Exercise requirements - An exact transcription is needed, beginning at the line with "How do I perform: Tap" and ending at the last line of the listing, with pictures left out and nothing else added.
--- --- ---
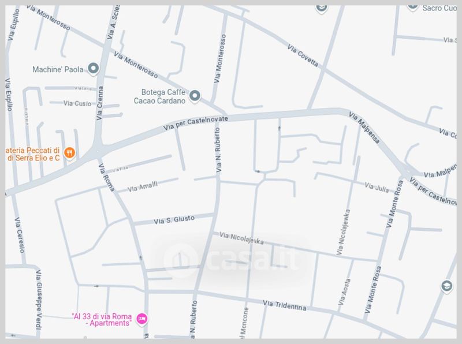This screenshot has width=462, height=344.
Task: Select the Botega Caffe Cacao Cardano marker
Action: [195, 96]
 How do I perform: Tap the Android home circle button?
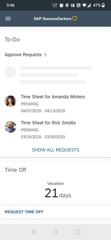(56, 232)

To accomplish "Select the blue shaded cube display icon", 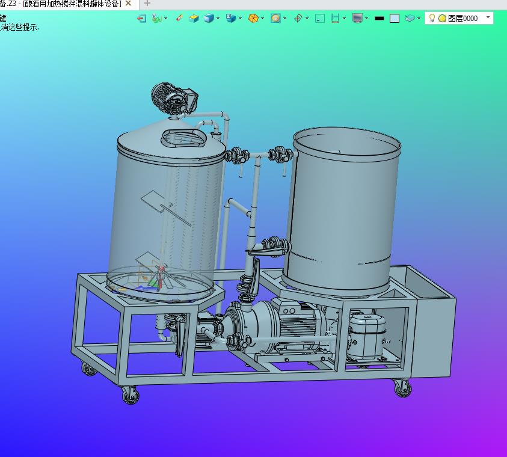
--- --- ---
Response box -
 How do I perform: Tap the Android home circle button?
(56, 232)

To accomplish "Select the blue shaded cube display icon", 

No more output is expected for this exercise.